(TASK INPUTS)

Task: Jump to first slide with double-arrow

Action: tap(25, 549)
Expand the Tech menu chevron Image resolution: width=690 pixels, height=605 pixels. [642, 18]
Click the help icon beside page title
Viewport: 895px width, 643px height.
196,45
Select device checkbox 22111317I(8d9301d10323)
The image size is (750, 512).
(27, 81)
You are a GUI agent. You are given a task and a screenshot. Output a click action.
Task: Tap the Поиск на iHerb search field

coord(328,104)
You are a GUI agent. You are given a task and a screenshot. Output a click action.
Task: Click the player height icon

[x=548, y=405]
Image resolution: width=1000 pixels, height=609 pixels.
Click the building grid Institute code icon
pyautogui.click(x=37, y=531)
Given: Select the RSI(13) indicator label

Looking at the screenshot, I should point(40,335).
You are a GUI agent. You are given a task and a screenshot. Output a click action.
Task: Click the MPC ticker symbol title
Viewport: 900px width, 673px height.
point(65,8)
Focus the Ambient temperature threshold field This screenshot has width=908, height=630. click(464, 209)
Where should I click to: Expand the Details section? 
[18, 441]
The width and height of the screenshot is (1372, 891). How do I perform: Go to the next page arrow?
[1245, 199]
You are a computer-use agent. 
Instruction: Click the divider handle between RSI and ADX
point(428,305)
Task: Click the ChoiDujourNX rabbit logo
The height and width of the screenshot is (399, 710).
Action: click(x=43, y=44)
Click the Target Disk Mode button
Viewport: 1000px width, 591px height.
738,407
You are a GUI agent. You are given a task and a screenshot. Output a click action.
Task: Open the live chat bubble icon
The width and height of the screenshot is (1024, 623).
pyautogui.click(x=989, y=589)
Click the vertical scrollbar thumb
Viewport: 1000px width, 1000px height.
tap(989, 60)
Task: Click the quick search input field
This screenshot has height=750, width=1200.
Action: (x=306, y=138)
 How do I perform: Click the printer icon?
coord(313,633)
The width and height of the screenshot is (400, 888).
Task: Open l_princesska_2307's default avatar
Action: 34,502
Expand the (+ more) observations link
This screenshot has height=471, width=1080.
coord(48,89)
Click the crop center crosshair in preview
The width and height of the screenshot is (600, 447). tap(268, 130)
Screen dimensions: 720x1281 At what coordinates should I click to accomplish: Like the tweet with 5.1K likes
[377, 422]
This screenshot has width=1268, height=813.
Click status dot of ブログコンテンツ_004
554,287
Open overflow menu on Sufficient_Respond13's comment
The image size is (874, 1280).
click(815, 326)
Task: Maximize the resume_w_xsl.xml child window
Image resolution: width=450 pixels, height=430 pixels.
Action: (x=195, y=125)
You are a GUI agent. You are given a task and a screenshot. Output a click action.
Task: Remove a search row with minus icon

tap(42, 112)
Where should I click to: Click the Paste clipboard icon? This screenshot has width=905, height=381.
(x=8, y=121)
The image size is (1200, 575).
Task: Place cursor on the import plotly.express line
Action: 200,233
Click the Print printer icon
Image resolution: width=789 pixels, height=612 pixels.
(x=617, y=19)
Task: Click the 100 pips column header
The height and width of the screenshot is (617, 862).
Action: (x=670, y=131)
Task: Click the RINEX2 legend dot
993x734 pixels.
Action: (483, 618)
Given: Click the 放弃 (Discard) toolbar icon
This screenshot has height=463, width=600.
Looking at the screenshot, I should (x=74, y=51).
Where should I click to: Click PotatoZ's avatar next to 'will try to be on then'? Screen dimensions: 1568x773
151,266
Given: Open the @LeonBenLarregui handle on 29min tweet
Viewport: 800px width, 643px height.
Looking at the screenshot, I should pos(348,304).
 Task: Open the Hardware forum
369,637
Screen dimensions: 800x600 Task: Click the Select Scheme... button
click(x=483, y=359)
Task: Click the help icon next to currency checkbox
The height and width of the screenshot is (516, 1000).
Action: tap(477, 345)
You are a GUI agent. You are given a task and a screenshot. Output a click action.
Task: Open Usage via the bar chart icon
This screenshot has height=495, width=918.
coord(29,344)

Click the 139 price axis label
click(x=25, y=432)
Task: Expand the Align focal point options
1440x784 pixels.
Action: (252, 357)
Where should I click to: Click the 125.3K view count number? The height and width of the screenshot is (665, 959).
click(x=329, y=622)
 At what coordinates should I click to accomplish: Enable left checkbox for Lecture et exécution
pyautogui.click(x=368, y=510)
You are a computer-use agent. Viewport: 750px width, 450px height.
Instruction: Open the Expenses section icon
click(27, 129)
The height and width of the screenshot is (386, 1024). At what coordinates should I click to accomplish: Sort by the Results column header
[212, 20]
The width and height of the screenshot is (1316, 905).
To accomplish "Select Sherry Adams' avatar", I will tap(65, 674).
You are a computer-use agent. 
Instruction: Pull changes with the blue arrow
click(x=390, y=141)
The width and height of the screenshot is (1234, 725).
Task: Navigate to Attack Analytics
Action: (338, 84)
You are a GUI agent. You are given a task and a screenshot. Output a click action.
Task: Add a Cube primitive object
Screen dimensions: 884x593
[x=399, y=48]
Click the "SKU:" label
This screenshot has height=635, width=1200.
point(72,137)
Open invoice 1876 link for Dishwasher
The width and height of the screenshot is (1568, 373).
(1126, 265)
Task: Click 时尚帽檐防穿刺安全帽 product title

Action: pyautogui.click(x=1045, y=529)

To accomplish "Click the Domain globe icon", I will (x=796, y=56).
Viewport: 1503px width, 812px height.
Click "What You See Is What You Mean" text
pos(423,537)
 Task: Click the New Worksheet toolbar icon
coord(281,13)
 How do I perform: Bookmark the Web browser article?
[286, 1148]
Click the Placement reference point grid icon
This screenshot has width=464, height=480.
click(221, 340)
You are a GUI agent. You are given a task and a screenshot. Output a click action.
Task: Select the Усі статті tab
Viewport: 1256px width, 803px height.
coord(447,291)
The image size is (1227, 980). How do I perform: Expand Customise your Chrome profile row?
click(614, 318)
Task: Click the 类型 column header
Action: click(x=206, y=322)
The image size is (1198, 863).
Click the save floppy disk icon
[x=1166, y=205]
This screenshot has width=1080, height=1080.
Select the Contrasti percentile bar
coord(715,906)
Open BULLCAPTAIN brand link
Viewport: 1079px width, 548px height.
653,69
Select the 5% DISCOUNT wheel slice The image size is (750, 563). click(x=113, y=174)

(End TASK INPUTS)

**TASK DIRECTIONS:** Nothing but the lines from the beginning of the records through the line with "Task: Click the quick search input field" should appear, each printed exactly.

**ANSWER TO THE EXERCISE:**
Task: Jump to first slide with double-arrow

Action: tap(25, 549)
Expand the Tech menu chevron Image resolution: width=690 pixels, height=605 pixels. [642, 18]
Click the help icon beside page title
Viewport: 895px width, 643px height.
196,45
Select device checkbox 22111317I(8d9301d10323)
The image size is (750, 512).
(27, 81)
You are a GUI agent. You are given a task and a screenshot. Output a click action.
Task: Tap the Поиск на iHerb search field

coord(328,104)
You are a GUI agent. You are given a task and a screenshot. Output a click action.
Task: Click the player height icon

[x=548, y=405]
Image resolution: width=1000 pixels, height=609 pixels.
Click the building grid Institute code icon
pyautogui.click(x=37, y=531)
Given: Select the RSI(13) indicator label

Looking at the screenshot, I should point(40,335).
You are a GUI agent. You are given a task and a screenshot. Output a click action.
Task: Click the MPC ticker symbol title
Viewport: 900px width, 673px height.
point(65,8)
Focus the Ambient temperature threshold field This screenshot has width=908, height=630. click(464, 209)
Where should I click to: Expand the Details section? 
[18, 441]
The width and height of the screenshot is (1372, 891). How do I perform: Go to the next page arrow?
[1245, 199]
You are a computer-use agent. 
Instruction: Click the divider handle between RSI and ADX
point(428,305)
Task: Click the ChoiDujourNX rabbit logo
The height and width of the screenshot is (399, 710).
Action: click(x=43, y=44)
Click the Target Disk Mode button
Viewport: 1000px width, 591px height.
738,407
You are a GUI agent. You are given a task and a screenshot. Output a click action.
Task: Open the live chat bubble icon
The width and height of the screenshot is (1024, 623).
pyautogui.click(x=989, y=589)
Click the vertical scrollbar thumb
Viewport: 1000px width, 1000px height.
tap(989, 60)
Task: Click the quick search input field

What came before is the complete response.